かろうじて余裕資金の消滅で済んだ方がいる一方で、窮乏生活を強いられている方もいるなど一様ではないが、グローバル経済急転落のあおりをまともに受けた彼女たちに「敗戦の弁」をきいた。

――FXを始めたきっかけは?

大黒 円・ドルの取引から始めて、変動幅の大きい円・ポンドに切り替えました。為替取引は10年くらい前から。友人の紹介で、「小遣いを稼げたらいいかな」と思って始めました。本格的にのめり込みだしたのは3年前。仕事や株で貯めた100万円が原資でした。

――株もやっておられたんですね。

大黒 バブル期にやってましたが、今は凍結状態(苦笑)。

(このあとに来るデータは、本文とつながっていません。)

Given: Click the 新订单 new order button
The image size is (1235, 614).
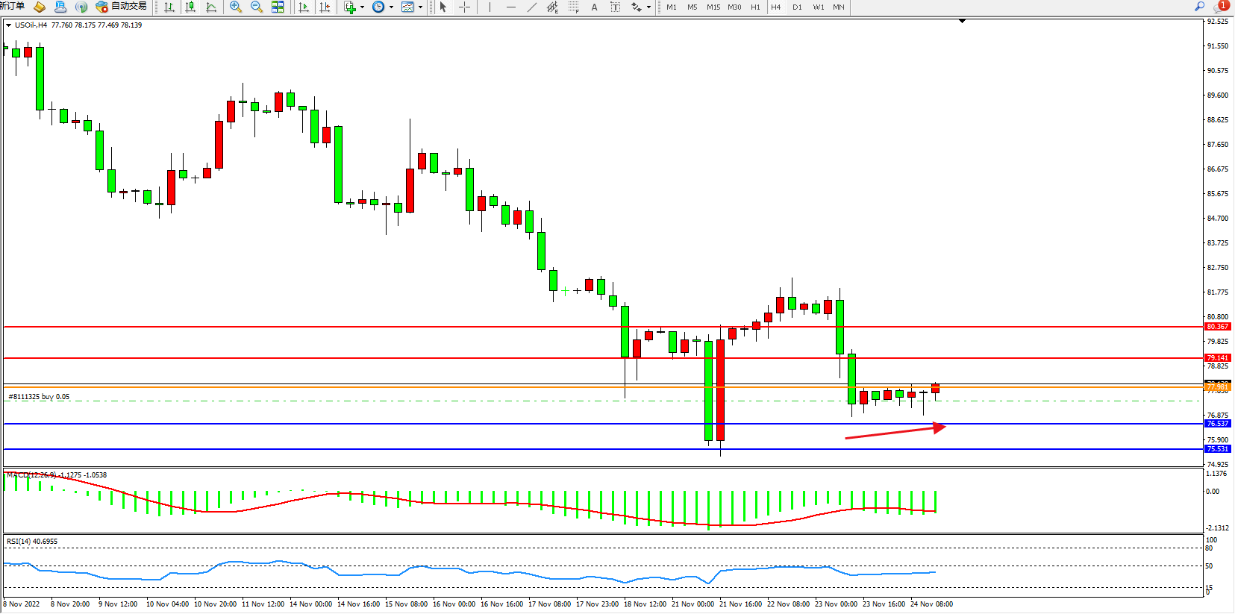Looking at the screenshot, I should (12, 6).
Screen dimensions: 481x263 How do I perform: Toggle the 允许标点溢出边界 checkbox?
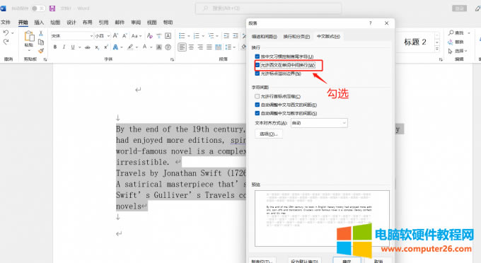click(257, 74)
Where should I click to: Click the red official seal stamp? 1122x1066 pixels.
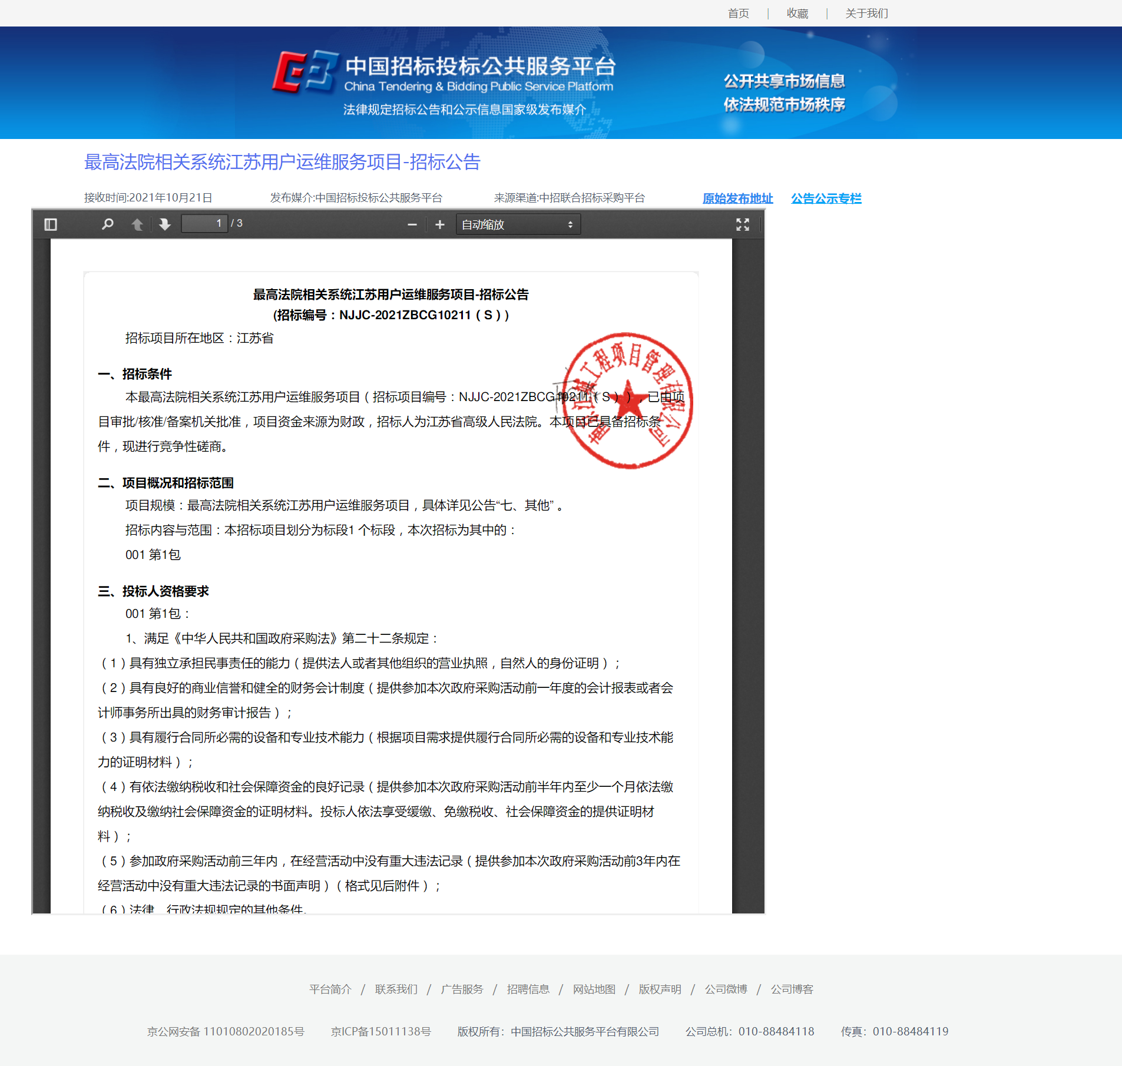(x=628, y=401)
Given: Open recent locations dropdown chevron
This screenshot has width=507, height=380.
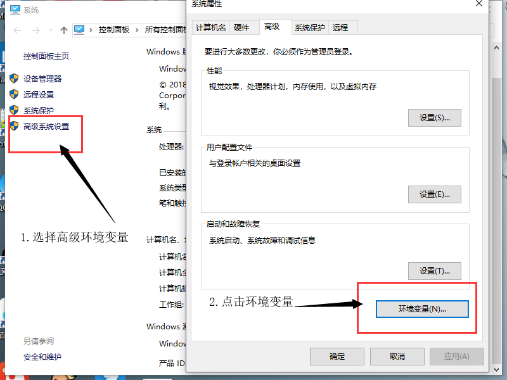Looking at the screenshot, I should [x=51, y=30].
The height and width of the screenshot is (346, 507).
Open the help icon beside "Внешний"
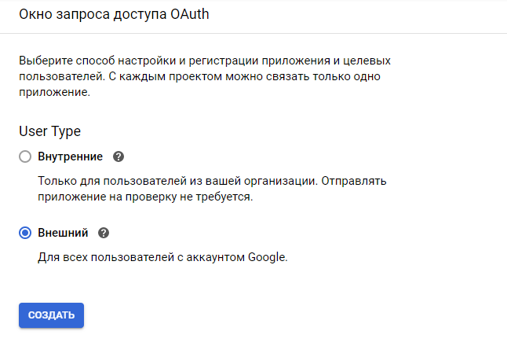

自営なので、仕事の合間でも手軽にできるし、FXのほうが安全だと思って小遣い稼ぎに始めました。

中西 私は投資信託が主。共働きの夫がネットでアドバイザーを見つけてきて、2005年、年率10%を目安に2000万円から始めました。

高橋 まだ結婚前でしたが、夫の勤務先でやっている人が多くて、「何でやらないんだ」「簡単だぞ」といわれて、07年の2月から夫が300万円、私が貯金700万円のうち500万円を元手に始めました。受付のオペレーターだったから、ネットは使い放題。帰宅後もずっとパソコン。中毒みたいなものですね。

大黒 私は自宅のパソコン。あまりマメじゃないので、「レートがこのへんまできたら無条件で売る、買う」という基準をつくった。ポンドが動くのって夕方なんです。早出のヨーロッパ勢(の機関投資家など)が出てきて相場が動くから。

高橋 円とオーストラリアドル(との売買)で始めたんですが、動きが少ない。主人の周囲の人が(動きの激しい)ポンド、ポンドといってたので、すぐに円・ポンドにいっちゃいました。

――どれくらい儲かったんですか?

大黒 最初は1日5000円とか1万円程度でしたが、のめり込みだしてからはちょくちょく見るようになって、一番儲かったのは去年の4月18日。1日で70万円儲けました。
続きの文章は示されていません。